France to break deficit pledge; The health of nations

1 France to break deficit pledge (BBC) President Francois Hollande has admitted France will miss its target on lowering the budget deficit this year. France's deficit will "without a doubt" be 3.7% of its output this year, he said, above the 3% he promised to cut it to during the election last year. The 3% deficit target is also one set by the European Union - but most of the major euro nations are in breach.

Greece, Ireland and Portugal have been effectively shut out of borrowing long term on international financial markets, which forced them to seek help from European partners and the International Monetary Fund. They all adopted austerity policies to cut public spending, but France has bucked the trend, raising taxes instead to protect its social model.

During the election last year, Mr Hollande vowed to bring the deficit to 3% from its current 4.5% and had insisted this was possible until now admitting defeat. But he defended his record, saying that the deficit has come down from more than 5% in 2011. "Addressing our accounts is a financial obligation... but it is also an obligation of sovereignty because France must never be in difficulty in the markets." The number of jobless in France has now risen past 3 million.

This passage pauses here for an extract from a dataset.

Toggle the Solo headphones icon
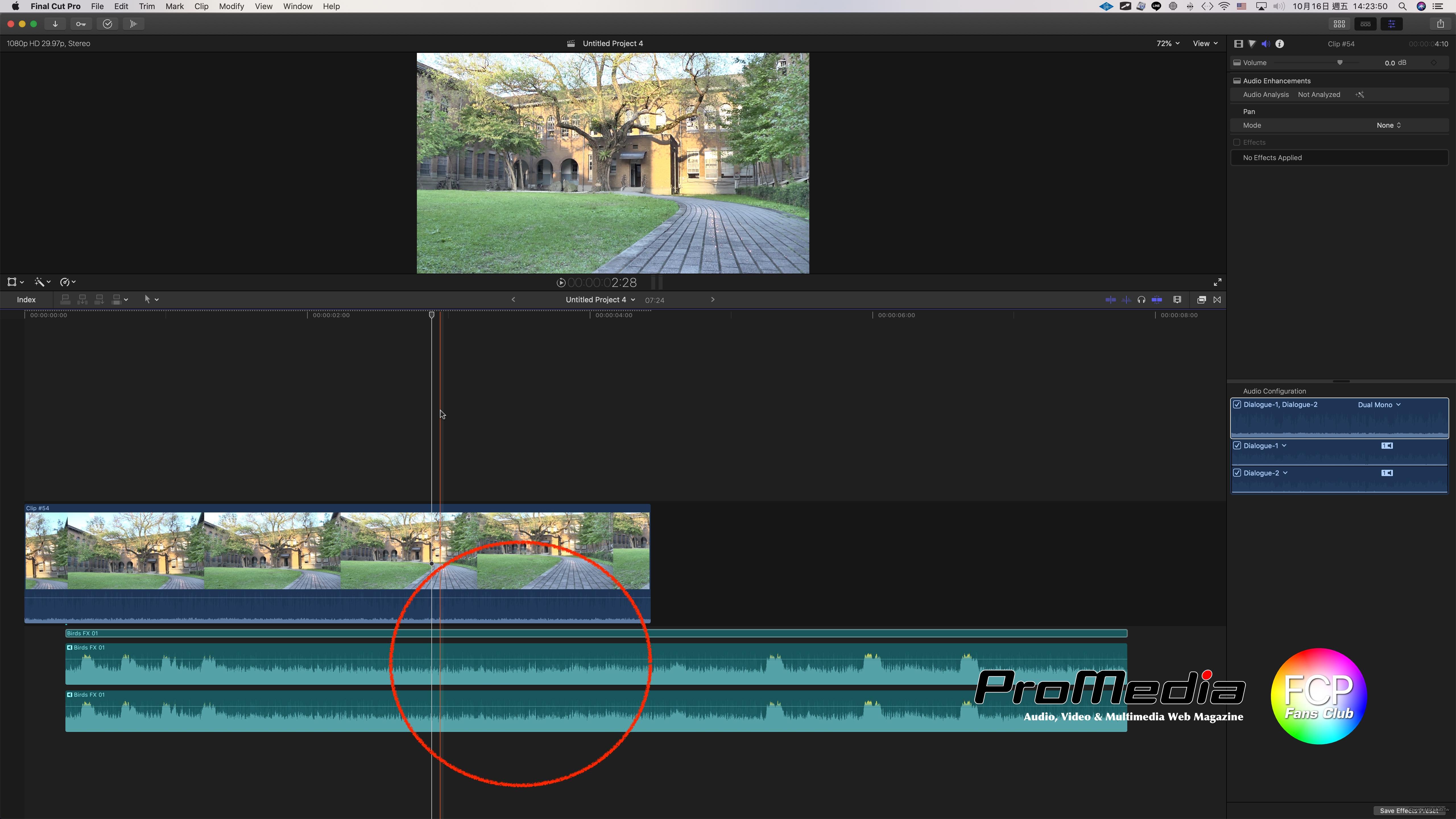Viewport: 1456px width, 819px height. tap(1141, 299)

2 The health of nations (Khaleej Times) According to many scholars of the liberal tradition, the state’s sole purpose in a capitalist society should be to prevent its citizens from impinging on each other’s freedoms. So, in the modern world founded on principles of democracy and freedom, how far can the state go to violate a consumer’s freedom, purportedly for the sake of his or her own good? While most countries have actually managed to curb smoking in public areas, they struggle with consumer behaviour, which pits freedom of choice against imperatives of public health.

The latest revocation of the ban on large-size sugary drinks by a court in New York — a place where 58% of adults are obese — is proof of the fact that it is difficult for the state to change consumption habits, even if they are for the sake of the collective good.  Two days before the ban on large sugary drinks was going to be implemented in the city, a court blocked it, terming it “arbitrary and capricious”. The ruling marks the triumph of industry groups, particularly the American Beverage Association, which sued the city for proposing the ban. 

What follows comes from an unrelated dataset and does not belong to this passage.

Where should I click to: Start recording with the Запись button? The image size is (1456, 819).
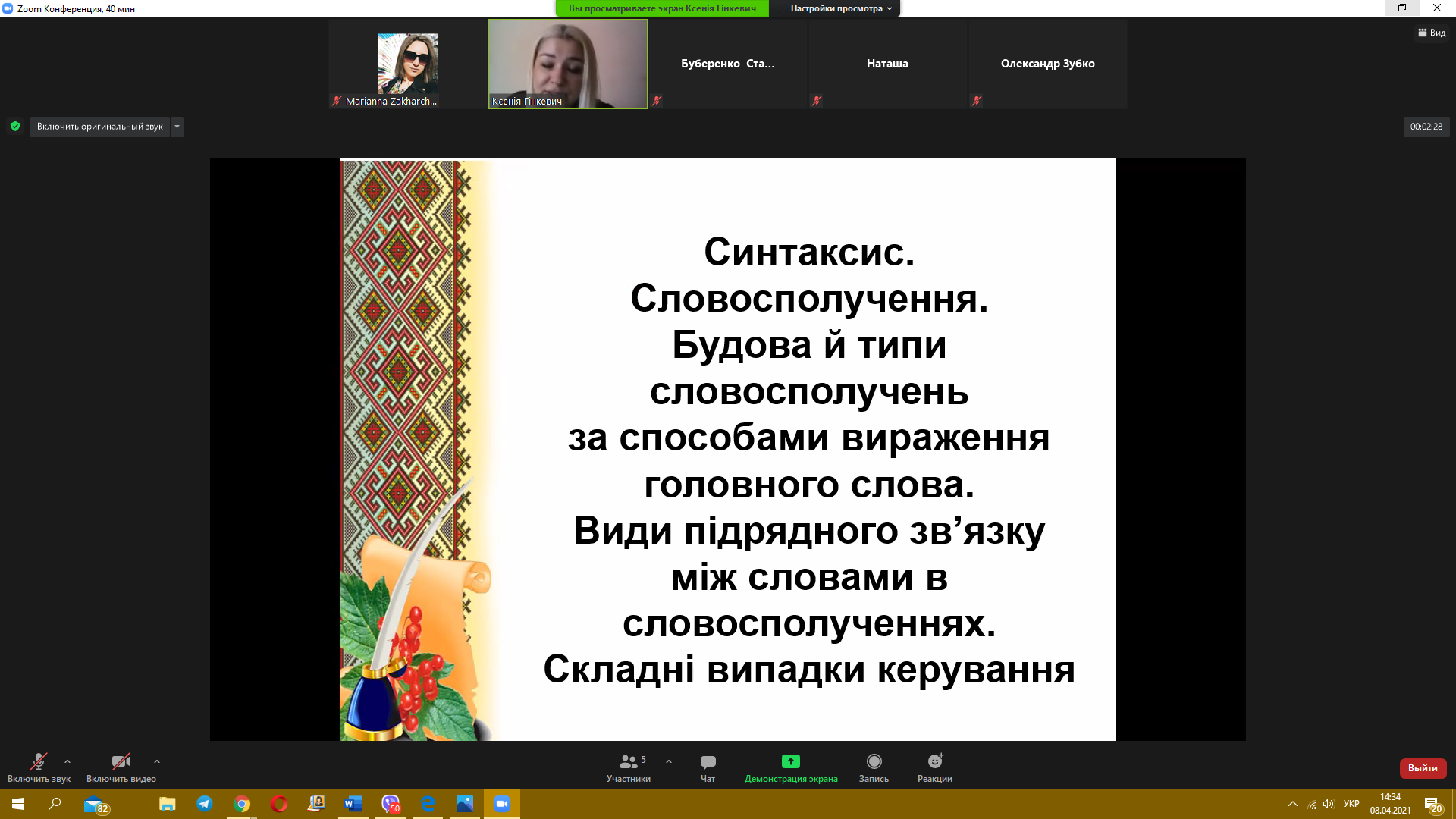(x=874, y=767)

However, New York city mayor Michael Bloomberg has denounced the new judicial ruling, saying that he will continue to fight the ban. This example clearly shows that is it difficult for states to implement checks on the modern production of food and other goods involving the use of harmful hormones, chemicals and processes, especially because of influential industry lobbies. 

But there’s another path that governments can tread to solve this issue. Instead of struggling to ban widely consumed products that may harm health, educating consumers is actually more effective. For instance, effective public campaigns against tobacco consumption in the developed world, have contributed to a significant decline in cigarette smoking over the decades. The secret to changing individual habit, therefore, lies in awareness, not prohibition.